- _Trecho selecionado_:
Neste sentido, o presente artigo visa analisar de modo comparativo os argumentos trazidos nessa ação civil pública com as disposições dispostas no Manual de Procedimentos e Critérios para Determinar a Condição de Refugiado do ACNUR, neste trabalho referido como Manual de Procedimentos, produzido em 2011, analisando a possibilidade jurídica de concessão do status de refugiado aos haitianos. A importância deste estudo centra-se nos reflexos regionais que trará, tornando o Brasil paradigma para os demais Estados-membros da UNASUL, no que tange a aplicação dos princípios gerais de respeito aos direitos humanos e a solidariedade internacional em casos concretos.
II. Migrantes ambienta is ou refugiados? Como a posição brasileira reflete aos demais estados-membros da UNASUL
Nos últimos anos, muitos são os doutrinadores que têm defendido o enquadramento no status de refugiado daqueles que, em decorrência de desastres ambientais -às vezes potencializados por atividades humanas- precisam deixar o local em que vivem, já que o mesmo se tornou inóspito à vida e à dignidade humana. Diante da ausência de definição jurídica acerca desse grupo de migrantes, o Programa das Nações Unidas para o Meio Ambiente (PNUMA),15 formulou uma definição social humanitária para migrantes e deslocados ambientais, nos seguintes termos:
As pessoas que foram obrigadas a abandonar temporária ou definitivamente a zona onde tradicionalmente vivem, devido ao visível declínio do ambiente, por razões naturais ou humanos, perturbando a sua existência e/ou qualidade do mesmo de tal maneira que a subsistências dessas pessoas entrem em perigo. Com o declínio do ambiente quer se dizer, o surgimento de uma transformação no campo físico, químico e/ou biológico do ecossistema, que, por conseguinte, fará com que esse meio ambiente temporária ou permanentemente não possa ser utilizado.16
No entanto, essa definição é meramente propositiva, deixando as pessoas que se encontram nessa situação em um verdadeiro limbo jurídico, recorrendo, usualmente, ao princípio do non refoulement17 para não serem rechaçados ou enviados de volta ao seu Estado de origem. No caso em tela, os haitianos poderiam ser considerados migrantes ambientais por excelência, uma vez terem sido vítimas de um grande número de desastres naturais que constantemente ameaçaram e ameaçam a parca estrutura que, entre um evento e outro, se consegue edificar no país. Há dezenas de anos Haiti é atingido por furacões e tempestades tropicais que deixam dezenas de mortos e milhares de desabrigados,18 o que o torna um Estado impossibilitado de garantir as mínimas condições de sobrevivência e dignidade a sua população.19
Dentre esses desastres, o mais dramático ocorreu em janeiro de 2010, quando um terremoto de grande magnitude destruiu a capital Porto Príncipe, provocou a morte de quase 300 mil pessoas e deixou pelo menos um milhão de desabrigados. A catástrofe também provocou a ruína da já parca estrutura do país, tornando inutilizáveis nada menos que 300 mil residências, 1300 estabelecimentos escolares e 50 hospitais e centros de saúde, que ruíram. Calcula-se que três milhões de pessoas tenham sido afetadas diretamente. O tremor deu origem, ainda, a um grande deslocamento interno. Mais de 661 mil haitianos deixaram os locais afetados para buscar abrigo em outras partes do país, especialmente na fronteira com a República Dominicana.

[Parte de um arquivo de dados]
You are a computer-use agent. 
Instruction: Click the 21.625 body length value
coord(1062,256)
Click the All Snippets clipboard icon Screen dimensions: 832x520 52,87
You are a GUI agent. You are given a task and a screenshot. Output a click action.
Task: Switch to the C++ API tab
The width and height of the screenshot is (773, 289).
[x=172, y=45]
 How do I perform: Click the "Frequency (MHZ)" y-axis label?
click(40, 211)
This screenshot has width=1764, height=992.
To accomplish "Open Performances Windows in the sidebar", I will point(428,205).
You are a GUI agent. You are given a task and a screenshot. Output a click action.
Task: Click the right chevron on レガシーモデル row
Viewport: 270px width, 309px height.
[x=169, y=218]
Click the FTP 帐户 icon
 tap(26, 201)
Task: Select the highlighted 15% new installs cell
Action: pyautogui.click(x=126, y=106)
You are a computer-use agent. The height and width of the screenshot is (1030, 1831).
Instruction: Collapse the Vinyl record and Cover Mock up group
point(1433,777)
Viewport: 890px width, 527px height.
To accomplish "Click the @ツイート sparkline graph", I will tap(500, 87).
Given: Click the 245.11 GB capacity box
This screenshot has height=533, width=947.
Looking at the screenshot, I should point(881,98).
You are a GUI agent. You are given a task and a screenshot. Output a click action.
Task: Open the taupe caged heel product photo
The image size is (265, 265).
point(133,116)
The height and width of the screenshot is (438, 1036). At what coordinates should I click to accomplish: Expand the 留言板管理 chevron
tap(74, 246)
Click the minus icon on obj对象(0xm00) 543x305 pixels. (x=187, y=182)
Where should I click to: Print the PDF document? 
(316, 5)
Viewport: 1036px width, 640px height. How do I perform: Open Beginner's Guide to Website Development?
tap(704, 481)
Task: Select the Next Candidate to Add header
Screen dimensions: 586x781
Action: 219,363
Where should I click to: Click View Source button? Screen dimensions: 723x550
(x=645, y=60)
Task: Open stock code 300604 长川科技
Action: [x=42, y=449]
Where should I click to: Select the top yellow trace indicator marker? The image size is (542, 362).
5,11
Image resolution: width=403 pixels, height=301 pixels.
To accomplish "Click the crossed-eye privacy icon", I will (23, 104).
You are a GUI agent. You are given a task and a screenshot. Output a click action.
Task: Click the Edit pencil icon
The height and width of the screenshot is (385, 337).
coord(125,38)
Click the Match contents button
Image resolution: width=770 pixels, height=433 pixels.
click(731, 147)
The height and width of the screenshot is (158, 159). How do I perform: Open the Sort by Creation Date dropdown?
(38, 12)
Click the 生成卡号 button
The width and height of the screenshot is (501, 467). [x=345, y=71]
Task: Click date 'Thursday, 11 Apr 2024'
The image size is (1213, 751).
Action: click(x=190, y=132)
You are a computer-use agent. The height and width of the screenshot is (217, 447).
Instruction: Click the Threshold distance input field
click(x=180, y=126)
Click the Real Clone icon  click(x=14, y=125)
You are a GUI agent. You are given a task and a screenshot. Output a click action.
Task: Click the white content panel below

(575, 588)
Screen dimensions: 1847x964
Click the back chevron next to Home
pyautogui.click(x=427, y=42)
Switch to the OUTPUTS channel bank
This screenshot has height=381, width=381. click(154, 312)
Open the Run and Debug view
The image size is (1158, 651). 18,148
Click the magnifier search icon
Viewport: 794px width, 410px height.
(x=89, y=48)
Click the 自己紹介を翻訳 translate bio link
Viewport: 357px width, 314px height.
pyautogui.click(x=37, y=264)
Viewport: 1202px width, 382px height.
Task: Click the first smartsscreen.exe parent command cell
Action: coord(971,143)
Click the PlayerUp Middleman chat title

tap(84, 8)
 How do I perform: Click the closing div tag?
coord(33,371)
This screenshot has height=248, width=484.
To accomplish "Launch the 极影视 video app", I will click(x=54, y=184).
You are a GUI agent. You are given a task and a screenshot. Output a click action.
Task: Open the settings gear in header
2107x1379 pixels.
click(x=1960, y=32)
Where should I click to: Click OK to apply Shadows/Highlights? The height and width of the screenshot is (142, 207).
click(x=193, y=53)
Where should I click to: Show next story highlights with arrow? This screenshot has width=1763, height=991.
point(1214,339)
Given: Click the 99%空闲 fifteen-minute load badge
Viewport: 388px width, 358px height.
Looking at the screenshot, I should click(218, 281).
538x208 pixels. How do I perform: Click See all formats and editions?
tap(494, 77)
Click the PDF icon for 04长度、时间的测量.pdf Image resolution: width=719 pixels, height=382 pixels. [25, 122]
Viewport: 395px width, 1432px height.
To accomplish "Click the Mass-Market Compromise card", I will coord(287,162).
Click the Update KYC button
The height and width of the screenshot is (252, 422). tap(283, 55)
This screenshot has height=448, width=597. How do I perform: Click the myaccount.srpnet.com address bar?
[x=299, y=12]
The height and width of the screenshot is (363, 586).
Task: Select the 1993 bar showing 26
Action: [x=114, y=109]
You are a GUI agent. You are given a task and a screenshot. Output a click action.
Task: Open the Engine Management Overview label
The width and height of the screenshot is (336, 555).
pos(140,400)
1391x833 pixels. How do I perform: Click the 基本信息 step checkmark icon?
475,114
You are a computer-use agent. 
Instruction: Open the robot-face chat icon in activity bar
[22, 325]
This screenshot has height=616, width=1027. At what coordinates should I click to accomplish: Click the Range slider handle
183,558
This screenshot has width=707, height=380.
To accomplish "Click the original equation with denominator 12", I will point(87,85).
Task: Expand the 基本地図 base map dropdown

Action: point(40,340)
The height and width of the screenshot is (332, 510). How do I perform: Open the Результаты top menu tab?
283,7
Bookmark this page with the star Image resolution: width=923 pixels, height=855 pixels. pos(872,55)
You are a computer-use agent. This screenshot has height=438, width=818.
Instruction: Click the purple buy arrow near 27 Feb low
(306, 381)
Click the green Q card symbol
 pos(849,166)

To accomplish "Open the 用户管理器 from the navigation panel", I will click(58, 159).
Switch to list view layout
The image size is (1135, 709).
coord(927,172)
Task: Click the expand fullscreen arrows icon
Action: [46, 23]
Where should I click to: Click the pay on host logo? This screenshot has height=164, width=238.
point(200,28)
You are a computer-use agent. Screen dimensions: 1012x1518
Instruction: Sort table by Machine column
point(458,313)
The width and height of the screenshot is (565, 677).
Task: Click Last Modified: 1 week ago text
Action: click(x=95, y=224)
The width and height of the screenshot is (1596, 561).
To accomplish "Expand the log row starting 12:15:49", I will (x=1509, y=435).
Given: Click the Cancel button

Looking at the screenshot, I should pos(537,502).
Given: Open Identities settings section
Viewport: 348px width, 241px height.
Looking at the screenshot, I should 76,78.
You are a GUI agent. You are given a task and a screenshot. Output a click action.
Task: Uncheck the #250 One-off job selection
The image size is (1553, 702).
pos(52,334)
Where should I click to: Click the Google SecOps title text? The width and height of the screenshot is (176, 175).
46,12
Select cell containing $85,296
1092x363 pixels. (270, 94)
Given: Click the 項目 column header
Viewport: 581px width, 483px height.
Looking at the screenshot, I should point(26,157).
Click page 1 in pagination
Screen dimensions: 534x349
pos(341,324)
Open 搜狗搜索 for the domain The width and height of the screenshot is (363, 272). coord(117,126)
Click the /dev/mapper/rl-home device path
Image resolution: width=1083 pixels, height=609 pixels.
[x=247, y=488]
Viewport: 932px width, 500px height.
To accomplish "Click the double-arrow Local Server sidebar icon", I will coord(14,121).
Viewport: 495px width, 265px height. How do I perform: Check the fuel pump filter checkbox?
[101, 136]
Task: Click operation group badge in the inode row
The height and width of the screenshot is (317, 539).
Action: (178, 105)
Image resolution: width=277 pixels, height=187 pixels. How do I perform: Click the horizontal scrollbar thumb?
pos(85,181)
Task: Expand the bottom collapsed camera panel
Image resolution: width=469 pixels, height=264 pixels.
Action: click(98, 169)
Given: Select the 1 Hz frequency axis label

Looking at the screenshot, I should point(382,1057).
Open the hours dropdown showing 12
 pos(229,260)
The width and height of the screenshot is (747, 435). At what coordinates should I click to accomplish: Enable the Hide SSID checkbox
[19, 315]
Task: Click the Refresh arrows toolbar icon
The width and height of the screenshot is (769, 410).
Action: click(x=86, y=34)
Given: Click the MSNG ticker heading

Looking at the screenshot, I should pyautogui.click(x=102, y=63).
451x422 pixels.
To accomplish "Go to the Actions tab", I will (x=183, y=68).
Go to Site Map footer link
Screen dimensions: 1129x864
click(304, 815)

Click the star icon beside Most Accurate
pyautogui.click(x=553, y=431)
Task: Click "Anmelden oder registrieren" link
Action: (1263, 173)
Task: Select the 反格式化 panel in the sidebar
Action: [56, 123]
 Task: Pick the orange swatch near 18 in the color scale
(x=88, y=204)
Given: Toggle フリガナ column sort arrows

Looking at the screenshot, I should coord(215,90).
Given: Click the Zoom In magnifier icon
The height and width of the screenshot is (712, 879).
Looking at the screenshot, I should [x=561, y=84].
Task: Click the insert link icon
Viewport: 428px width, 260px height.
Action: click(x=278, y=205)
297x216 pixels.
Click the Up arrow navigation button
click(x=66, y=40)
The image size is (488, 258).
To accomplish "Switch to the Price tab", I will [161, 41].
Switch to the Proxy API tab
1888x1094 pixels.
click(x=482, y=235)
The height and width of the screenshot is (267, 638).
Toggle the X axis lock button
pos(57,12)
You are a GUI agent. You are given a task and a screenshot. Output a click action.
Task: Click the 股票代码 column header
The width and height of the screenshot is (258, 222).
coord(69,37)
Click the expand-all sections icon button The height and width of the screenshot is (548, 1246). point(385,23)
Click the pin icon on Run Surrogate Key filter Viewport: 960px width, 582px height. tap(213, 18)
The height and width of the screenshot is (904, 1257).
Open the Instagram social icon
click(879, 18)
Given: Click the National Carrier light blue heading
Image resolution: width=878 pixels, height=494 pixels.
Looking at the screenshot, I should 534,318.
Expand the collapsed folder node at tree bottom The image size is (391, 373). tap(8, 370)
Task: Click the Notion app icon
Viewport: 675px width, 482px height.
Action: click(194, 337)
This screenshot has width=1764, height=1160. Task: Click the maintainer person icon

- _Instrução_: Por favor, reescreva o trecho sobre os refugiados haitianos de "Neste sentido, o" até "em casos concretos.", substituindo "UNASUL" por "União de Nações Sul-Americanas".

- _Resolução da tarefa_:
Neste sentido, o presente artigo visa analisar de modo comparativo os argumentos trazidos nessa ação civil pública com as disposições dispostas no Manual de Procedimentos e Critérios para Determinar a Condição de Refugiado do ACNUR, neste trabalho referido como Manual de Procedimentos, produzido em 2011, analisando a possibilidade jurídica de concessão do status de refugiado aos haitianos. A importância deste estudo centra-se nos reflexos regionais que trará, tornando o Brasil paradigma para os demais Estados-membros da União de Nações Sul-Americanas, no que tange a aplicação dos princípios gerais de respeito aos direitos humanos e a solidariedade internacional em casos concretos.